While it can produce cool results, this technic is merely a collage and it feels gimmicky imho. Arcana-2022-11-13-233915-2592304768

What it should be doing is:

generate a txt2image image A (generative prompt) upscaling A image to generate B generate img2img Cn based B + (detail prompt) Blend Cn with B (options should also be available for how the blend is controlled, eg, photoshop blending mode where blend none = Cn completely override B)

https://github.com/jquesnelle/txt2imghd/blob/master/gallery/00005ud.png 00005ud

Important: Can't use the same prompt to generate C tiles as the original prompt. "Detail" prompt may be something like an art style applied to B.

Alternatives

https://github.com/jquesnelle/txt2imghd

Aditional Content

No response

Neosettler commented 1 year ago

Also, overlap 0 is not supported and exits the invoke.py script

whosawhatsis commented 1 year ago

Have you tried lowering the embiggen_strength value? Your first image looks like what you would get when that is set way too high.

Neosettler commented 1 year ago

whosawhatsis yes of course, the point I'm making here is that the Invoke way is, in this case, 4 images of the same prompt stitch together. The real deal is to have 1 unified image. There is at least 7 figures when it should have only one.

=== GIVEN INFORMATION ===
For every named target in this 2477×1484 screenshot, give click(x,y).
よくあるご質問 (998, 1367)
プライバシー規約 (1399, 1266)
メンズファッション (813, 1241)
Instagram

=== TASKS FOR THIS EXERCISE ===
1. According to the forum thread, what happens when overlap is set to 0?
2. Update the forum thread by writing out everything from "While it can" down to "completely override B)" again, with "collage" replaced by "patchwork".

=== SOLUTIONS FOR EACH TASK ===
1. Overlap 0 is not supported and exits the invoke.py script.

2.
While it can produce cool results, this technic is merely a patchwork and it feels gimmicky imho. Arcana-2022-11-13-233915-2592304768

What it should be doing is:

generate a txt2image image A (generative prompt) upscaling A image to generate B generate img2img Cn based B + (detail prompt) Blend Cn with B (options should also be available for how the blend is controlled, eg, photoshop blending mode where blend none = Cn completely override B)